Saturday, April 11, 2020

Review: The Alice Network

The Alice Network The Alice Network by Kate Quinn
My rating: 5 of 5 stars

Enthralling, captivating and breathtaking, The Alice Network is all I love in a historical fiction novel – and more.

1915 and Eve Gardiner was desperate to be involved in the war effort, but because of a stutter, she was refused – filing was all she was good for apparently. Until Captain Cecil Aylmer Cameron came into her life. Eve was trained at Folkestone to be a spy – to join the Alice Network in France and deliver the many German secrets which would help to win the war. Alongside Lili; invisible, ghostly “Queen of Spies”, and Violette, the three of them created havoc among the Germans – risking their lives on a daily basis.

In 1947, Charlie St. Clair was travelling on a cruise ship from New York with her mother, destined for Switzerland. Their stop off in England allowed Charlie to clutch her courage in both hands and leave the hotel – her destination an address in London, and a person she didn’t know. But this person was the only link to Charlie’s beloved cousin Rose who had gone missing from France during WWII. Charlie was determined to find Rose, and equally determined not to believe she was dead, as her parents had told her.

When Charlie knocked on that London door, and Eve Gardiner opened it, their lives were both destined to change. What followed was a search to find answers, both for Charlie and for Eve. And heartbreak, courage and retribution kept them company along the way…

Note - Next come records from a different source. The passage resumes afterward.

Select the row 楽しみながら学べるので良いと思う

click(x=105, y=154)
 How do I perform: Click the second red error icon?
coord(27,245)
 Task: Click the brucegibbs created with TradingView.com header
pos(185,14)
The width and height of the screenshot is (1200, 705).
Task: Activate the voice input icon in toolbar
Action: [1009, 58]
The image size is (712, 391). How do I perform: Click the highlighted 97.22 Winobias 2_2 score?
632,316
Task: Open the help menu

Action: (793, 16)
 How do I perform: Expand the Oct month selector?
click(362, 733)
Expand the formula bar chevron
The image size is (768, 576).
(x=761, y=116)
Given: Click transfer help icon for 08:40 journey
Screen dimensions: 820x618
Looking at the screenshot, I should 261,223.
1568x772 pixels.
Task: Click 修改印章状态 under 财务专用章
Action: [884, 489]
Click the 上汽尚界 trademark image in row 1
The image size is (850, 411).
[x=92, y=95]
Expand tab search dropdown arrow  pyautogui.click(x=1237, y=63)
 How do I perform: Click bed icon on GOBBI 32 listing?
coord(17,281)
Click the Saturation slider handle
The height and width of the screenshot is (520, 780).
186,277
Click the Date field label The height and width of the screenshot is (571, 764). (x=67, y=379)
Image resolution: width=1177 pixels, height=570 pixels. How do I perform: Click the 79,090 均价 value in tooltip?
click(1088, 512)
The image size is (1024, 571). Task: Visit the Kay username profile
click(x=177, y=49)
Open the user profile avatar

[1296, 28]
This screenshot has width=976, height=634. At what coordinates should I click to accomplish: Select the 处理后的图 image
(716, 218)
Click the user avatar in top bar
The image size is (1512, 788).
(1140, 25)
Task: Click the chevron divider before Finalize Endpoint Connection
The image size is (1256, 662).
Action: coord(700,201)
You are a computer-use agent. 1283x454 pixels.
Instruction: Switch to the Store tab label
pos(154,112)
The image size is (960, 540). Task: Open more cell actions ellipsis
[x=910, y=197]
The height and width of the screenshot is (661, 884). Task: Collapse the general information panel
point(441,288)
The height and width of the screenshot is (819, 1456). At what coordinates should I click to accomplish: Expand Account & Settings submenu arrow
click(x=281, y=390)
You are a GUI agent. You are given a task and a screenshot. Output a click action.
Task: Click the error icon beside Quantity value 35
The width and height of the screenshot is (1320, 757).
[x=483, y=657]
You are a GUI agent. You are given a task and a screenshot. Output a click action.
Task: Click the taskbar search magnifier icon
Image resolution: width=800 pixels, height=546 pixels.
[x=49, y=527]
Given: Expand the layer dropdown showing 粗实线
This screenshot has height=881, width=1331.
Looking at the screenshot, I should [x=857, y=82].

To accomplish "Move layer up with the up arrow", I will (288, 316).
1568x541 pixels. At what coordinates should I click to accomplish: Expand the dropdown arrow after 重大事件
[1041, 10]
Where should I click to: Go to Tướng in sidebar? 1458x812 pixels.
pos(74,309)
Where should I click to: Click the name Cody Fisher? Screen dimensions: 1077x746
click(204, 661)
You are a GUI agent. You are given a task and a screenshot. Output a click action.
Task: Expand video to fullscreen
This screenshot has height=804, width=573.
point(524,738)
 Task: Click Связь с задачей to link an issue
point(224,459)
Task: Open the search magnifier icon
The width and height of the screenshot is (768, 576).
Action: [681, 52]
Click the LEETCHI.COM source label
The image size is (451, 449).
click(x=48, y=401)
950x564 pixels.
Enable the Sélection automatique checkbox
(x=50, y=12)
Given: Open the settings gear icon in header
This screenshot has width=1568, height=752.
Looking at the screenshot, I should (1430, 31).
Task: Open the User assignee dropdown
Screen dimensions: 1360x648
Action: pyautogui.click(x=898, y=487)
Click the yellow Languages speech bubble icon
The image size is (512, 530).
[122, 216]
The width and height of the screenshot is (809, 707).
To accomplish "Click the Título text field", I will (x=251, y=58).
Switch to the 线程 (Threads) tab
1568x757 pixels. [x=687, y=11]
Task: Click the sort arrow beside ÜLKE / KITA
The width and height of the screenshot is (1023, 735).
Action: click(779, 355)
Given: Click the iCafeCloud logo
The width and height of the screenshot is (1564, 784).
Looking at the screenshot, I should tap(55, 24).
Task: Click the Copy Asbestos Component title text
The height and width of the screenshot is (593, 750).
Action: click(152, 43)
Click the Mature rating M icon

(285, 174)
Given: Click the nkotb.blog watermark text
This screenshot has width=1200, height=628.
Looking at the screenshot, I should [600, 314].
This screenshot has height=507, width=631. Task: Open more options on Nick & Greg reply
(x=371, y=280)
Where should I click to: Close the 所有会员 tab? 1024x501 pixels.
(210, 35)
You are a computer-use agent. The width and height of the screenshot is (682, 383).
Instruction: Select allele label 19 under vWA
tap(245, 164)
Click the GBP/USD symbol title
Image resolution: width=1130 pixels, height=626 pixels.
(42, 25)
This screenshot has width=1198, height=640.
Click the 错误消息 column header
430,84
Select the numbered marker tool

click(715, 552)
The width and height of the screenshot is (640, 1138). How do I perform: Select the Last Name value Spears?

The Alice Network blends fact with fiction – the Author’s Note is a fascinating one, and covers little known facts about the courage and resourcefulness of those women who bettered the brutal Germans every day. Author Kate Quinn has done a masterful job in creating a fictional story of one of the war’s most spectacularly successful spy rings. Poignant and utterly intriguing, The Alice Network is one I highly recommend.